#### Items ####

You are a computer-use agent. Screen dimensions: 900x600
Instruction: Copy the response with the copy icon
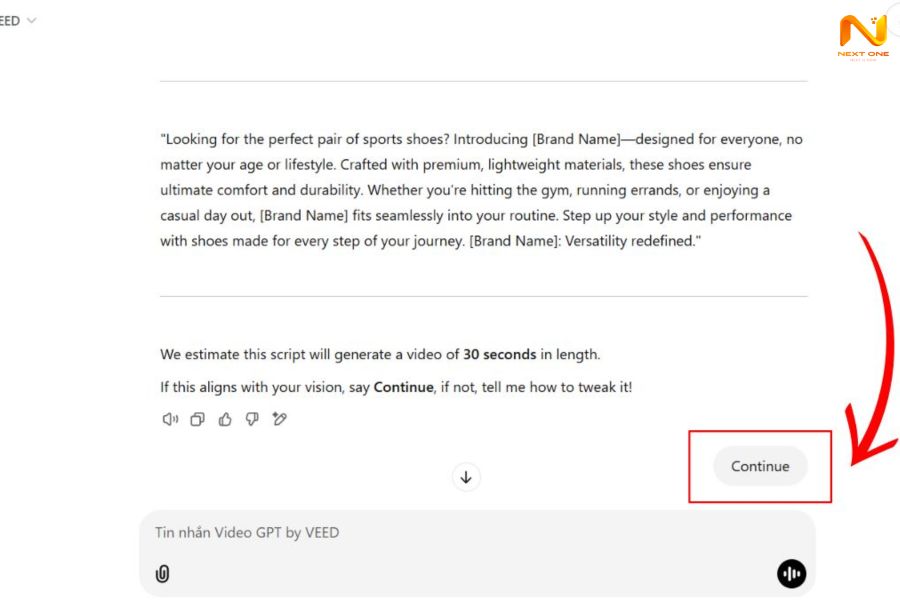197,420
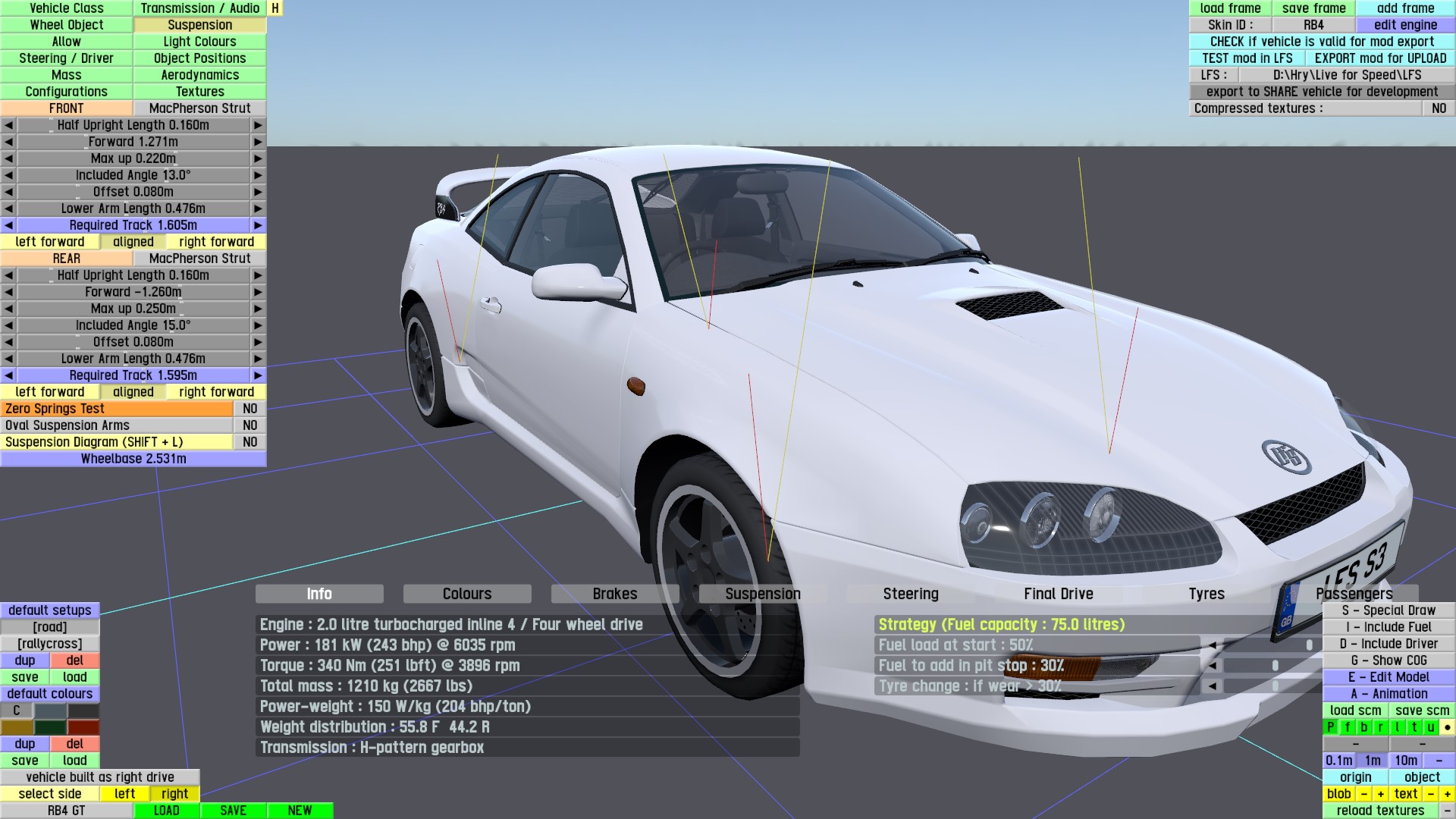Decrease front Required Track value
The image size is (1456, 819).
(8, 225)
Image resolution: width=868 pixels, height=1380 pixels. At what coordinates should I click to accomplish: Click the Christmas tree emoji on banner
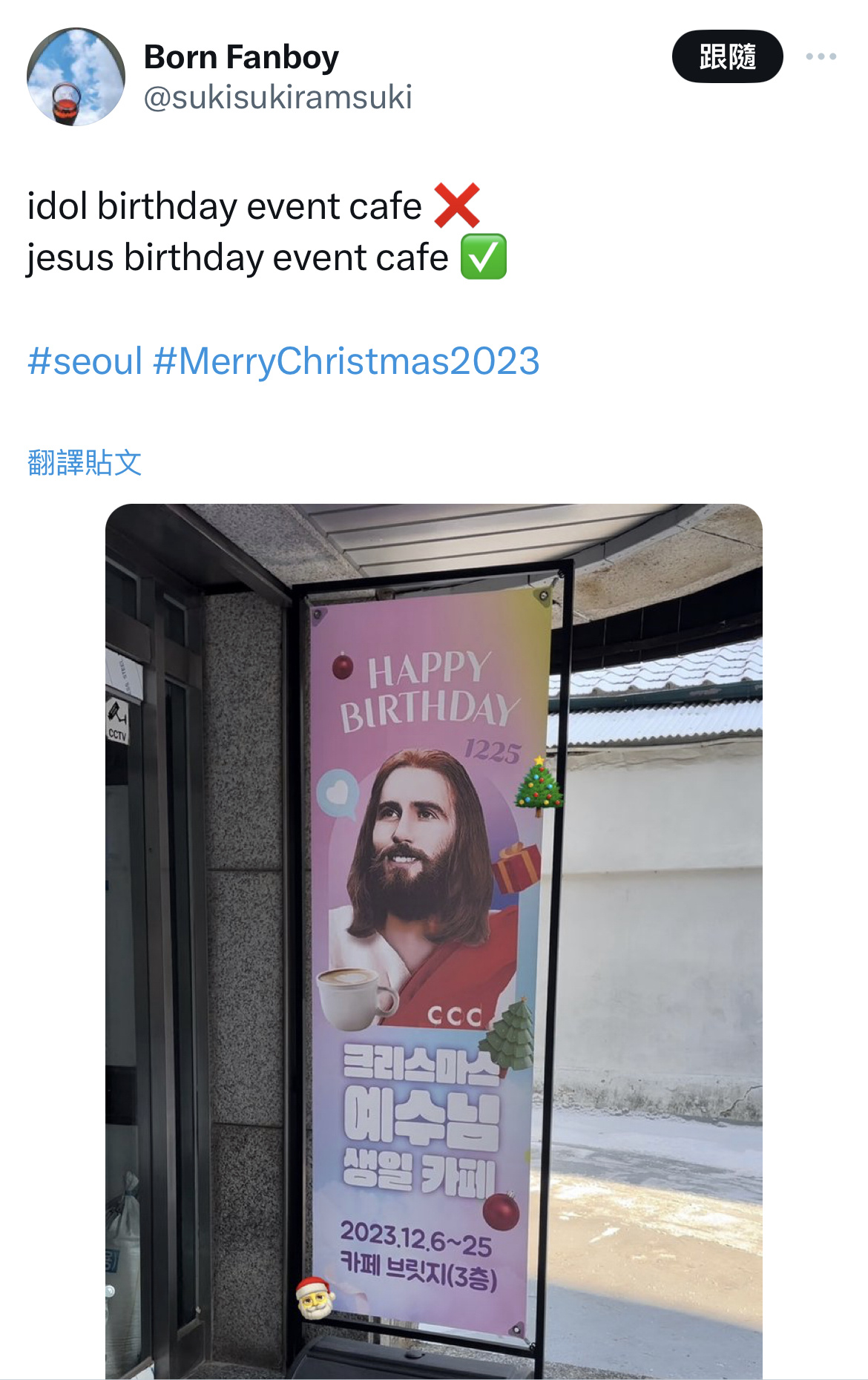point(539,784)
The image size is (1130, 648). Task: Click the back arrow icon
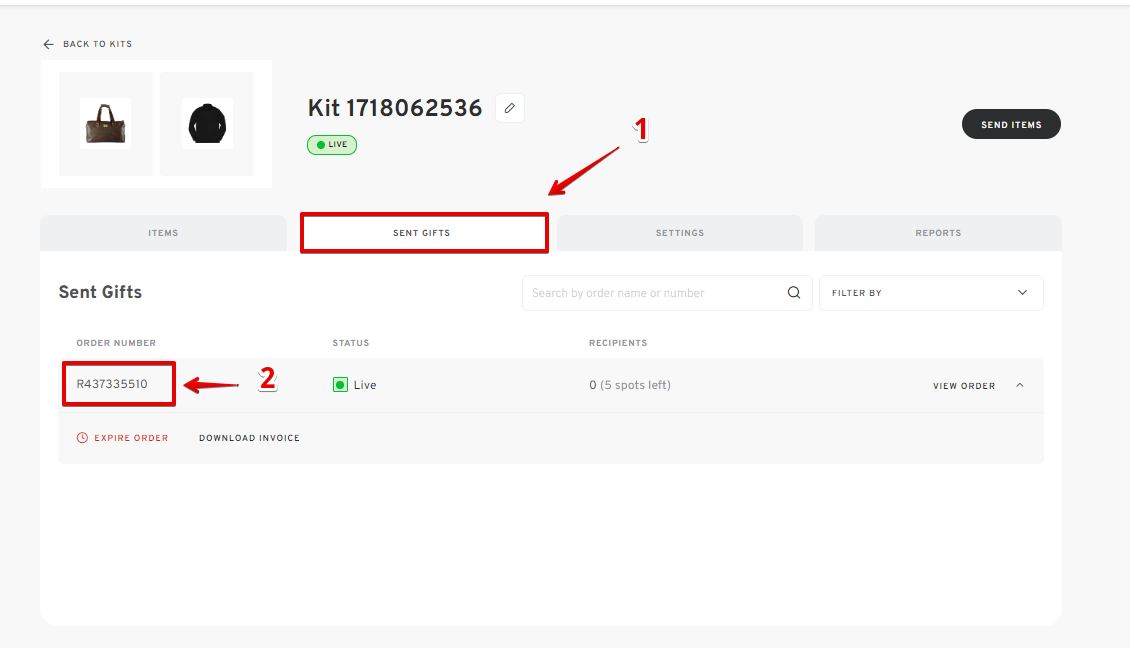[x=48, y=44]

####

▶ Goal: Rewrite all the entries with every "icon" changed to "button" and everything else kept the same. Leave the pictures out.

▶ Result of the exercise:
You are a computer-use agent. Screen dimensions: 900x600
Instruction: Copy the response with the copy button
197,420
Decrease front Required Track value
The image size is (1456, 819).
(8, 225)
Image resolution: width=868 pixels, height=1380 pixels. At what coordinates should I click to accomplish: Click the Christmas tree emoji on banner
point(539,784)
The image size is (1130, 648). Task: Click the back arrow button
[x=48, y=44]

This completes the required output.